Ao abordar suas variantes sexuais, Trier coloca-a em situações que a levam da maternidade à mutilação, da dor à punição, em sequências kafkanianas. Principalmente o uso da violência de K para obter prazer. Há um ritual, semelhante à imolação, que gera medo e lacerações em seu corpo. A partir daí, ela inverte os papéis, tornando-se agente ativa ao virar cobradora de dívidas, submetendo os endinheirados devedores a cruéis punições, inclusive provocando neles excitações submersas.

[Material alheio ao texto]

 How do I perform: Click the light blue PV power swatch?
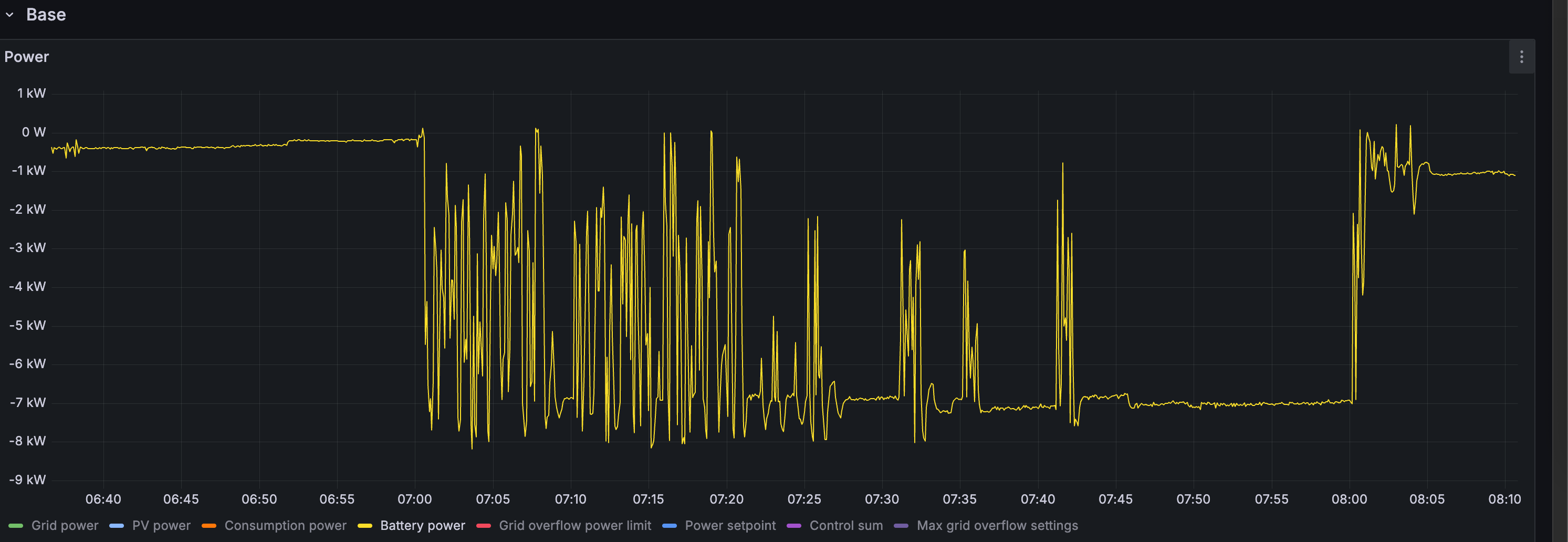pos(116,526)
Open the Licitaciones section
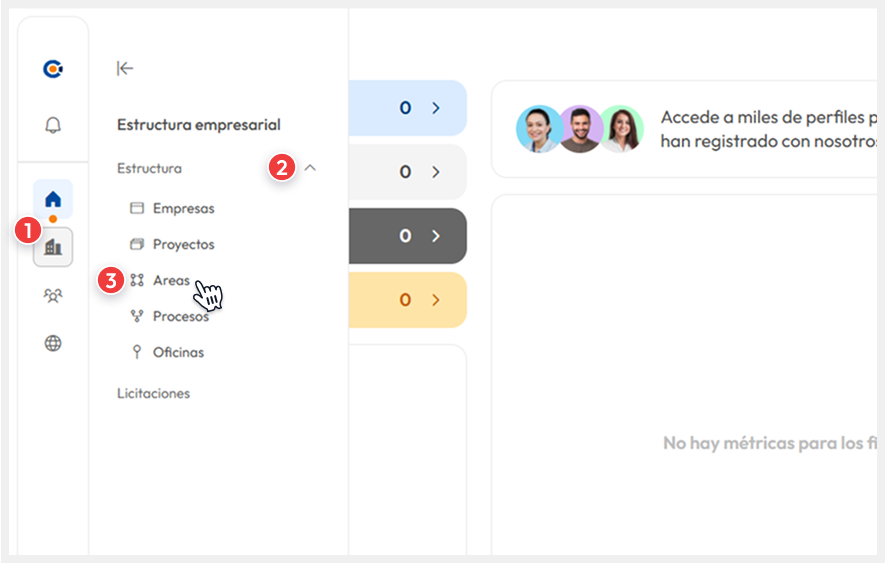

É nesta sequência que ela rompe os padrões éticos e morais de Seligman, ao lhe dizer que praticou felação num devedor e ele se revelou pedófilo. Foge aos ditos preceitos religiosos. O prazer é um ato estimulado pelo desejo, não por preceitos e dogmas. Seligman que havia feito uma leitura teológica cristã oriental da Virgem Maria e do Menino Jesus entra em contradição. E revela-se o vértice dela, ao dizer-se frígido. O desfecho o mostrará como um falso moralista, o que lhe é fatal, pois se deixa excitar pelas revelações sexuais dela.

Joe perdeu os parâmetros

Não bastasse isto, Trier estende a desmistificação de Seligman à psicoterapia. Joe contesta o método de a psicoterapeuta tratar seus pacientes, por não citá-la como ninfomaníaca. Ela diz que mudar os termos não elimina o que ela sente, prefere ser chamada de ninfomaníaca. São inversões que desmontam as certezas de Seligman, cujo pensamento está estruturado em dualidades cerebrais, não unindo teoria e prática. Suas idéias são banais perto da experiência dela.

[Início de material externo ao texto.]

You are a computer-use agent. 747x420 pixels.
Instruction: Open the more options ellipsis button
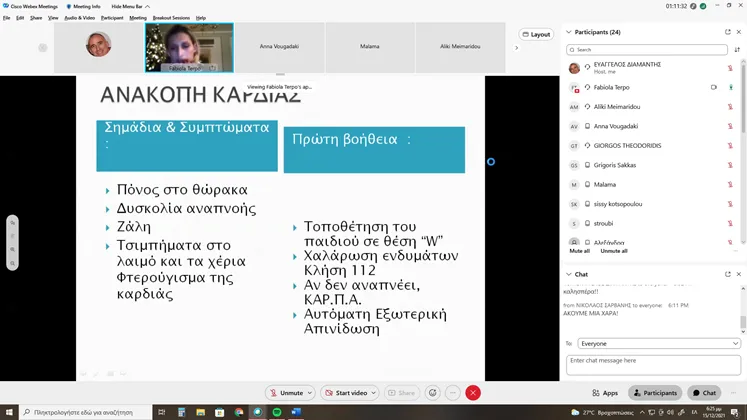[453, 393]
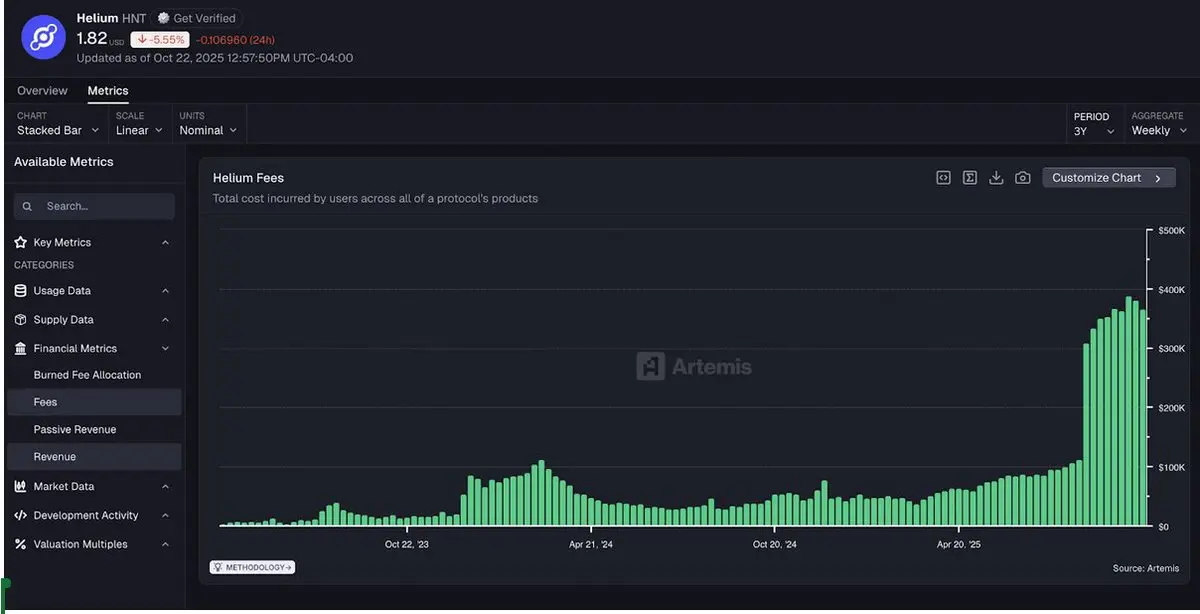The image size is (1200, 614).
Task: Open the Period 3Y dropdown
Action: tap(1094, 131)
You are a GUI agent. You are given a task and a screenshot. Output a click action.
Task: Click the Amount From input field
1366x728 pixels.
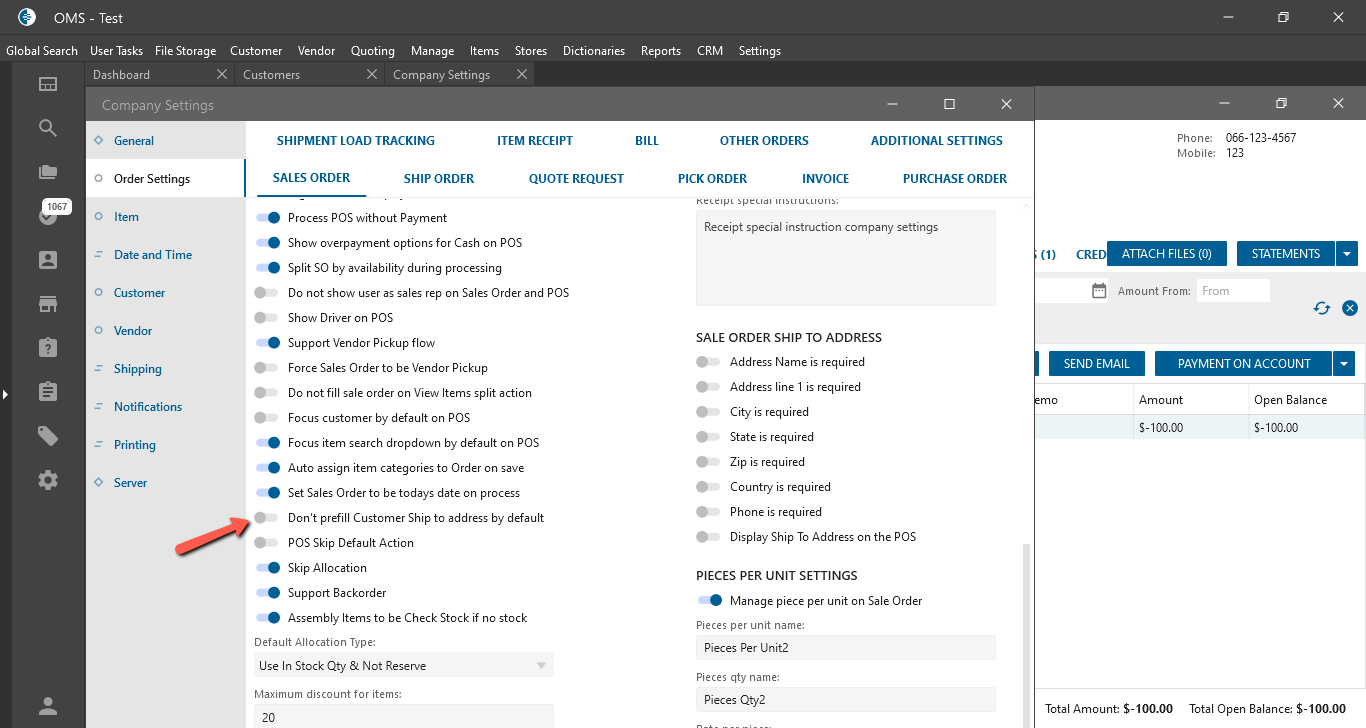(1233, 291)
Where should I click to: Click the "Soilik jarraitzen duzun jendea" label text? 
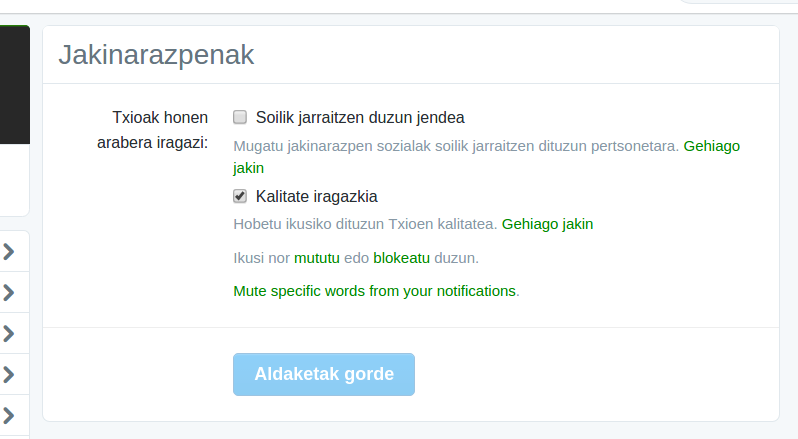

Suas explicações para os fenômenos por ela experimentados beiram o risível, são simplistas demais para dar conta de comportamento tão complexo. No entanto é a maneira de Trier tornar seu filme acessível ao espectador, longe de suas herméticas obras: “O Anticristo” (2009) e “Melancolia” (2011). “Ninfomaníaca I e II tem, em si, uma carga desafiadora ao abordar o sexo em toda sua veracidade, desafiando os padrões éticos e morais burguês-religiosos, ainda imperantes.

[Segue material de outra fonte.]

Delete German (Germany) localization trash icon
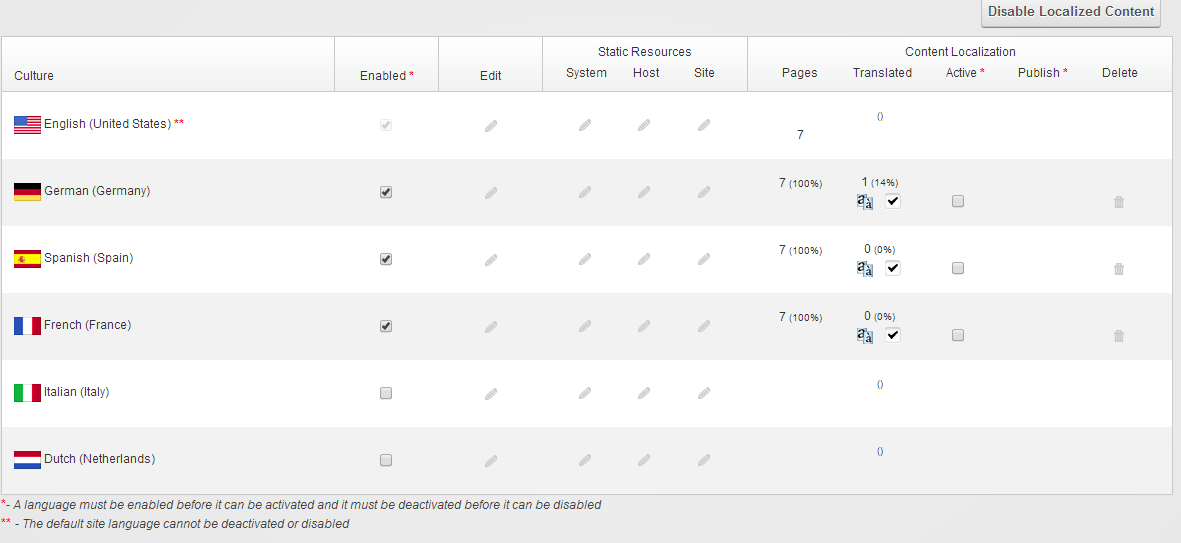Viewport: 1181px width, 543px height. tap(1119, 202)
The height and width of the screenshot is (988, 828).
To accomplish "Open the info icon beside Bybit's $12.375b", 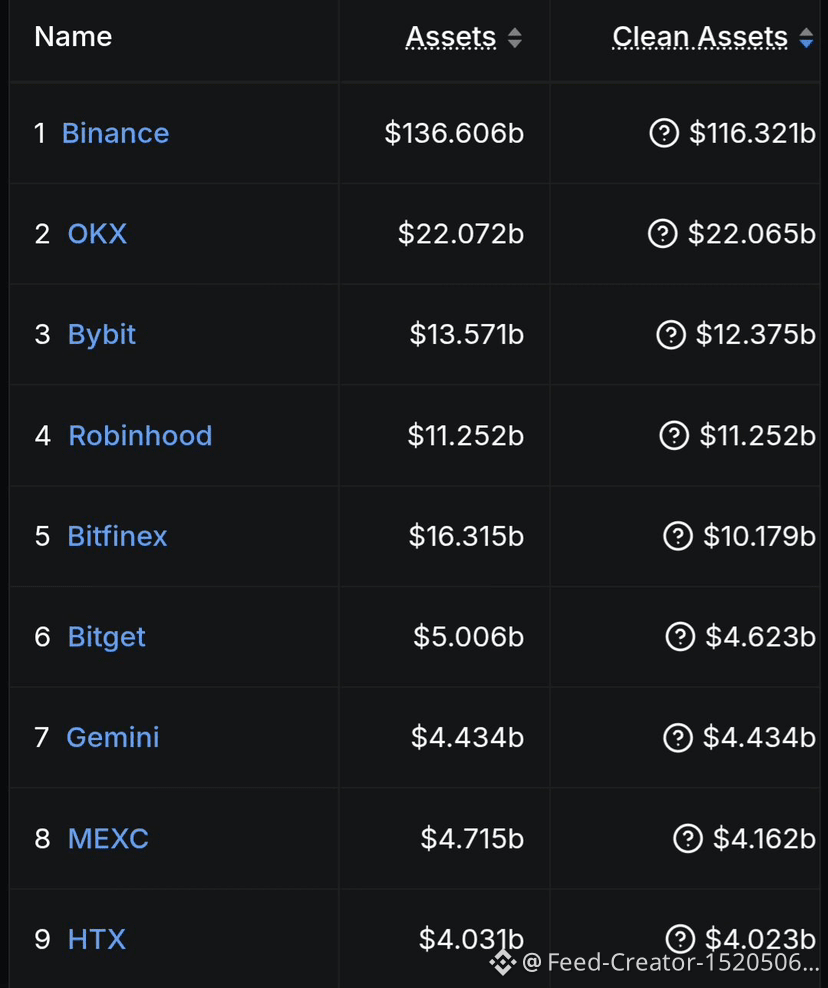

Trier segue, assim, a trilha aberta por Ingmar Bergman (1918/2007), em “Gritos e Sussurros” (1972), na cena em que a enferma (Ingrid Thulin) se castra; seguido por Pier Paolo Pasolini (1922/1975), na adaptação de “As Mil e Uma Noites” (1974), com nus frontais e sexo; e Nagisa Oshima (1932/2013), nas sequências de sexo explícito e castração masculina em “O Império dos Sentidos” (1976). Escapam ao que o roteirista francês Jean-Claude Carrière chama de falsidade das relações sexuais no cinema e apontam caminhos.

Ninfomaníaca – Volume II. “Nymphomaniac – Volume II”. Drama. Dinamarca/Alemanha/França. 124 minutos. Edição: Molly Marlene Stensgaard. Fotografia: Manuel Alberto Claro. Roteiro/direção: Lars Von Trier. Elenco: Charlotte Gainsbourg, Stellan Skarsgaard, Shia Labeouf, Mia Goth, Willem Dafoe, Stacey Martin.
(1) Ninfomania, citação, VidaBrasil, Edição n° 299, 31/10/2014.

(2) Freud, Sigmund, Angústia e Instintos, O Mal-Estar na Civilização, Novas Conferências Introdutórias à Psicanálise e Outros Textos, 1930-1936, pág. 235, Obras Completas Volume 18, Tradução: Paulo César de Souza, Companhia das Letras. 2010.